The Government Accountability
Office's stinging rebuke of the Air Force tanker competition last week was so
sweeping that some observers say a new award may not be made for years.
That would be very unfortunate, because the 500 Eisenhower-era tankers in the
force comprise the oldest large fleet of jets in the world. There's no
way of knowing how long they will last, and the joint force depends on having
aerial refueling capabilities around the globe on a daily (indeed hourly)
basis. So instead of engaging in an extended post-mortem, policymakers
need to fix the problem fast. Looking at the five evaluation factors used
in the competition, it is clear what changes need to be made.
Mission capability was
the factor weighed most heavily in comparing the two proposals, and it should
continue to occupy center stage. But GAO says evaluators did not apply
capability measures as stated in the original request for proposals, and thus
misled offerors as to what features would elicit the best scores.
This is a simple problem to fix -- not by developing new capability
metrics, but by finding competent evaluators to apply the existing ones.
If re-competition is used as a pretext for drafting revised metrics,
it will introduce new uncertainty into a process that must be brought to
closure.
Proposal risk was the second most highly ranked metric in the
competition. The Air Force found the two proposals had equal risk, but
only after forcing Boeing to raise the cost of developing its
tanker. GAO says that insisting on such an increase was unwarranted
because there was no evidence Boeing's cost estimates were unrealistic.
That finding seems to suggest that the Air Force assesses lower risk when
companies spend more money on a project, even if there is no demonstrable need
to spend the additional funds. The service will need to recalibrate how
it measures risk.
Past performance was the third evaluation factor used, and it has proven to
be a useful indicator of contractor competence in other competitions.
Boeing was judged inferior to the Northrop Grumman team even though it
built all the tankers in the current fleet, based on a comparison of more
recent programs with characteristics similar to the envisioned future
tanker. GAO did not question the application of this factor in
its press release, implying that only minor adjustments may be
needed. The offerors can propose that different past programs be
used to rate their performance in the re-competition.

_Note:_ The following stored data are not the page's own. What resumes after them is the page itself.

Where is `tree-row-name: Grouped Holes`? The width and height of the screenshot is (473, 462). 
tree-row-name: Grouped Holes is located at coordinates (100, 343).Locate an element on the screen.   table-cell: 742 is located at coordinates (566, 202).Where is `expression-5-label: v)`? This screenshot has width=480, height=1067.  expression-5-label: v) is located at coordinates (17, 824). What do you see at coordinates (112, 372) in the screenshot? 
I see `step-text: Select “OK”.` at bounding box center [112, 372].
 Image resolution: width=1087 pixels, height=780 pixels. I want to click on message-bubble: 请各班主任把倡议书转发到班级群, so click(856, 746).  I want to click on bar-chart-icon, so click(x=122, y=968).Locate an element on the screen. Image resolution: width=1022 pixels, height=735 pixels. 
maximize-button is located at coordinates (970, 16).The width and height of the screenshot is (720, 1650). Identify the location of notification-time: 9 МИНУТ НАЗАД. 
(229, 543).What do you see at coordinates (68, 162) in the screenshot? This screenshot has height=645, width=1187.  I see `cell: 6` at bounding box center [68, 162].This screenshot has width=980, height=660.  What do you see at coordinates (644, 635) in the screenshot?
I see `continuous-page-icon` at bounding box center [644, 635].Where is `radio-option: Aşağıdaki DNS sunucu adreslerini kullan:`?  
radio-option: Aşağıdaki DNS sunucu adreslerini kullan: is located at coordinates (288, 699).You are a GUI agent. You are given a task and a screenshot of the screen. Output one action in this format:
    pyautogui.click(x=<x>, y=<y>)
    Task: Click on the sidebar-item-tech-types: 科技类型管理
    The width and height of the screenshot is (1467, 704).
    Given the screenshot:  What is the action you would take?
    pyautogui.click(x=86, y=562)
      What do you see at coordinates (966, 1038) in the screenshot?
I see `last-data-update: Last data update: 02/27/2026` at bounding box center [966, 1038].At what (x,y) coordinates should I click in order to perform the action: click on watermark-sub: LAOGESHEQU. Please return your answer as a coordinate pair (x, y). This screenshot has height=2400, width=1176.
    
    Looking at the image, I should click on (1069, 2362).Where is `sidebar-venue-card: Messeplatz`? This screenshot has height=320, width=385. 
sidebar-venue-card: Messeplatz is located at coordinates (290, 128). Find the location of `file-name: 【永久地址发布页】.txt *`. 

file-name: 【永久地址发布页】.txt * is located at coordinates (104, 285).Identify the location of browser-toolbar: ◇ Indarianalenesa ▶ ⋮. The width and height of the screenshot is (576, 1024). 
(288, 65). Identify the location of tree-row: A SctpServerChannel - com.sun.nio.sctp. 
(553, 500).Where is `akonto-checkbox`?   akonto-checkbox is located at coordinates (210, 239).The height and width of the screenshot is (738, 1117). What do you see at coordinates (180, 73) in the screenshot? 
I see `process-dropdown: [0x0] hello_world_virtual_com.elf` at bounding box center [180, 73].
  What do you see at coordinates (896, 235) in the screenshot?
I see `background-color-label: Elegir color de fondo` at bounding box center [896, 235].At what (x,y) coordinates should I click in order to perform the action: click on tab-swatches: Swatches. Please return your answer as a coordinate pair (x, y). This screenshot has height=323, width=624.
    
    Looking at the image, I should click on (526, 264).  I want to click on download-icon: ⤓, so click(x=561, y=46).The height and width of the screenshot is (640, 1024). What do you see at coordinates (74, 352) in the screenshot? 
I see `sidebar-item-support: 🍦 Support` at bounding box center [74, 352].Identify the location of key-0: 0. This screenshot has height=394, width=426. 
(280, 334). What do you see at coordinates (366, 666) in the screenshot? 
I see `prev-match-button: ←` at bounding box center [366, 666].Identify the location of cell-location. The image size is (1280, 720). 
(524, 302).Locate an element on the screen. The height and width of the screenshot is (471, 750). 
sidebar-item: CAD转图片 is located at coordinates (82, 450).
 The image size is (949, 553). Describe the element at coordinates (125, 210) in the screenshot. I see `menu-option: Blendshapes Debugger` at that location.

Cost/price was the fourth evaluation factor employed, although the Air
Force always insisted it was less important than the previous three. The
Air Force conceded errors in calculating the ownership
costs of the competing planes prior to the GAO report, and the report
found additional basis for doubt in the service's estimate of what development
and construction expenditures would be required by the two
proposals. These problems can be corrected through more rigorous application
of cost methodology.
Integrated Fleet Air
Refueling Assessment was a complex
computer simulation of operational performance used as the final evaluation
factor, and it appears to have been the most flawed. Like other
analytic tools employed by the military to model operational outcomes, it is
only as good as the assumptions made at the outset, and in the case of the
tanker competition those assumptions were not realistic. GAO did not
attempt to assess the intricacies of how the model was applied, but
if the Air Force wants to avoid another protest in the future, it needs to make
the model conform more closely to real-world conditions, such as the actual
characteristics and likely availability of wartime bases.